*What to do*
Emit only the lines from the line containing "Where should I click to: Select" through the last line of the entries, unchanged.
BEGIN Given data
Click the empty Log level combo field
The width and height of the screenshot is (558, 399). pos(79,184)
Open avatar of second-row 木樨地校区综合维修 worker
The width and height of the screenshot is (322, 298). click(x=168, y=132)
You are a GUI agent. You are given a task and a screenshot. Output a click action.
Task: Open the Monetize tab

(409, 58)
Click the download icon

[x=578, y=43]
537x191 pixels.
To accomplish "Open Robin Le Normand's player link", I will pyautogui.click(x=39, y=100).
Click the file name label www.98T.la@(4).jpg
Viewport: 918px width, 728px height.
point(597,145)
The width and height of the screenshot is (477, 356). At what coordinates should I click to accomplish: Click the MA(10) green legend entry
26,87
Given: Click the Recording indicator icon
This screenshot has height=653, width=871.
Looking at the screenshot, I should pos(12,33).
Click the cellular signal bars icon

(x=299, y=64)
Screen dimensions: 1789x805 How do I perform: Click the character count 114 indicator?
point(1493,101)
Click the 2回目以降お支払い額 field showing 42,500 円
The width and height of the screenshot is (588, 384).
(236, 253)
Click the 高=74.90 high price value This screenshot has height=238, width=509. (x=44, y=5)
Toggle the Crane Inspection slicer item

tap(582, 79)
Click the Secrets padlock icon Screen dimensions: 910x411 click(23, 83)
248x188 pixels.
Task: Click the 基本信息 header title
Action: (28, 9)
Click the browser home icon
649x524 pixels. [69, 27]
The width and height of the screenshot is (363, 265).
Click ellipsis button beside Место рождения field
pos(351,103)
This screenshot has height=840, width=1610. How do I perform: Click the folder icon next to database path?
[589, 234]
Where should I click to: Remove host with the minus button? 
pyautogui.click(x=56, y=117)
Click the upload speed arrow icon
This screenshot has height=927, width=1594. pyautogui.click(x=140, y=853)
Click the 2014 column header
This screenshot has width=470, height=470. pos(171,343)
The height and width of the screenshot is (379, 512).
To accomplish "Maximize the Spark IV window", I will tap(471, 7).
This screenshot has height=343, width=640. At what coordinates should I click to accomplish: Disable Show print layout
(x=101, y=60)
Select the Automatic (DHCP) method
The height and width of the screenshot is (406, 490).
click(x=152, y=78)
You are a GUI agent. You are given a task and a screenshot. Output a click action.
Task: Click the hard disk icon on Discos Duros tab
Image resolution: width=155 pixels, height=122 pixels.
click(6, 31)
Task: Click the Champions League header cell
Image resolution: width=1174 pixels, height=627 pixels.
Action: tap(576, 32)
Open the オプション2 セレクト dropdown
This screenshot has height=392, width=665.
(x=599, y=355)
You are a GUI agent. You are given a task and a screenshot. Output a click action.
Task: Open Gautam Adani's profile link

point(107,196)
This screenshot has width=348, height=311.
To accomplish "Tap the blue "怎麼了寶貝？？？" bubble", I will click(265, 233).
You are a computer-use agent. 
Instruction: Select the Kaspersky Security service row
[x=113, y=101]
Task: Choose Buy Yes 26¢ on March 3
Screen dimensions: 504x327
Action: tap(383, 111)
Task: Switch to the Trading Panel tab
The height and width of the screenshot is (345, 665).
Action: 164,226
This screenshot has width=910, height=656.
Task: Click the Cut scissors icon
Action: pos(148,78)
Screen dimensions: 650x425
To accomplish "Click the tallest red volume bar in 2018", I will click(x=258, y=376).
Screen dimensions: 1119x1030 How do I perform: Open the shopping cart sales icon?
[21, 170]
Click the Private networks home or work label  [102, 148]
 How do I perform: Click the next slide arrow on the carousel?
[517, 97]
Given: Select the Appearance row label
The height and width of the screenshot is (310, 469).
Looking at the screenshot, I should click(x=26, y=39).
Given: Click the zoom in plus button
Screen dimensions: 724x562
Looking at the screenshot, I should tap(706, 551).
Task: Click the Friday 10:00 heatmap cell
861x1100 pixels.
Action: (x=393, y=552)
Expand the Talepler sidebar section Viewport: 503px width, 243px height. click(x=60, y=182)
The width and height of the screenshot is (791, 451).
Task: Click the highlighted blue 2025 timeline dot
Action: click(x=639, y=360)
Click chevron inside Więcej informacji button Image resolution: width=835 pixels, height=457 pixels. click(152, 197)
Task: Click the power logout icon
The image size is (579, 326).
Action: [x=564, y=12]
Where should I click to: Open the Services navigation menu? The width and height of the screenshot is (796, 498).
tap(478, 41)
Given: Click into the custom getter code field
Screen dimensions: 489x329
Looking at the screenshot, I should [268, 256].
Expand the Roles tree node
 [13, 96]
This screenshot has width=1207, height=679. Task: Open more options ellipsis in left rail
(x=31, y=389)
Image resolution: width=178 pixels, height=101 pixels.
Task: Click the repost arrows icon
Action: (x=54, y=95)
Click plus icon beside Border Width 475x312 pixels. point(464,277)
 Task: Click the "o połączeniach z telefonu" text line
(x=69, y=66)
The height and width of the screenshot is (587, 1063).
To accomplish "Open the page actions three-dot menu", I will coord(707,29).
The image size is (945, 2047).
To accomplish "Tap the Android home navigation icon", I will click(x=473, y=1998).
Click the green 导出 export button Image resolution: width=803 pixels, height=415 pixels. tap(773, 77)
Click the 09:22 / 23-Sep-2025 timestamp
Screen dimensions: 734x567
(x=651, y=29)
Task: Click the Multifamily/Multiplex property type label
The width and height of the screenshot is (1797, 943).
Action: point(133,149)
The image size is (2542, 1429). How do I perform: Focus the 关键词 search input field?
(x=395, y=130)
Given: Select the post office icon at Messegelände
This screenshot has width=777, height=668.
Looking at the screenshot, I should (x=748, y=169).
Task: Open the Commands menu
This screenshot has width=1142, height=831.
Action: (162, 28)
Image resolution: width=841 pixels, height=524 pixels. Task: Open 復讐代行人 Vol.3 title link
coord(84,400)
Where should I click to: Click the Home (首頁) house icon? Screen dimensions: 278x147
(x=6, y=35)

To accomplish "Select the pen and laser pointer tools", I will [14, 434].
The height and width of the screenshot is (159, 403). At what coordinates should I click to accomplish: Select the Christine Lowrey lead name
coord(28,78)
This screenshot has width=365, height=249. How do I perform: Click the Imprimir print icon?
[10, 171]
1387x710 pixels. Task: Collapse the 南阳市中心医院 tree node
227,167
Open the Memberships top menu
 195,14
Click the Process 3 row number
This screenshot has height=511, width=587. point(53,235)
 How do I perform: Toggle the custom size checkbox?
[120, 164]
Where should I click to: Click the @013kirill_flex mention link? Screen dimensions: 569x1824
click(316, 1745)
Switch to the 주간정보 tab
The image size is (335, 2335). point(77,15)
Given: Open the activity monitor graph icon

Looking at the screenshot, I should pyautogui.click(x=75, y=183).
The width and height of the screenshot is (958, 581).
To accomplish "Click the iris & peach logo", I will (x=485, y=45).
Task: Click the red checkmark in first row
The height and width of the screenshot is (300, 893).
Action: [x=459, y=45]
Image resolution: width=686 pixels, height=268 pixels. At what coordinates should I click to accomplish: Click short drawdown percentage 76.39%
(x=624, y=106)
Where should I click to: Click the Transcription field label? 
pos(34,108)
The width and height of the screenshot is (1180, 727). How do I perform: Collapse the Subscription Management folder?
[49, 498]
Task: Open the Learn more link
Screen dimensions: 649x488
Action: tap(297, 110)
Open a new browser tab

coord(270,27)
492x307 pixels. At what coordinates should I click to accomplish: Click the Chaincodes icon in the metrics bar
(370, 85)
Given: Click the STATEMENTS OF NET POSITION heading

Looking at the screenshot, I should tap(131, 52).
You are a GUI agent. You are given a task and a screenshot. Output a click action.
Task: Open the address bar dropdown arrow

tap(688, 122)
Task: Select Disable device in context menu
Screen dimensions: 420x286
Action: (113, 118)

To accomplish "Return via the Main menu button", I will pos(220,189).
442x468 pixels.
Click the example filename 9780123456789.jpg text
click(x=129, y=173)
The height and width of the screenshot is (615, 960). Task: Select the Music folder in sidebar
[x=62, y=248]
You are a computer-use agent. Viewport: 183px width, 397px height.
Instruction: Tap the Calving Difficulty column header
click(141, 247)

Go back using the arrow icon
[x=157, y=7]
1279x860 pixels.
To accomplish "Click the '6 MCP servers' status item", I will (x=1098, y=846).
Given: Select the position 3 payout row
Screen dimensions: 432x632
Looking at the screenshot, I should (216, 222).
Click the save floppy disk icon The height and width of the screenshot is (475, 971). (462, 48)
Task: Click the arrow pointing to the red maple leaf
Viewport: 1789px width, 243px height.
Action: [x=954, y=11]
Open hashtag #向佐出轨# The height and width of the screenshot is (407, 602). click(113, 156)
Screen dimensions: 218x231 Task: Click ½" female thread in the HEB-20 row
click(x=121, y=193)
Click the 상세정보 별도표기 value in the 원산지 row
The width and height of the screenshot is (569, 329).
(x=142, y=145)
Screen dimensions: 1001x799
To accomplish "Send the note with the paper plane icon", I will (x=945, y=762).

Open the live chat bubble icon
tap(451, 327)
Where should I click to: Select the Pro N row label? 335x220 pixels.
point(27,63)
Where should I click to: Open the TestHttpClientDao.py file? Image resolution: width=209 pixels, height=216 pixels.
END Given data
*Result below*
Where should I click to: Select the Pro N row label? 335x220 pixels.
point(27,63)
Where should I click to: Open the TestHttpClientDao.py file? Image resolution: width=209 pixels, height=216 pixels.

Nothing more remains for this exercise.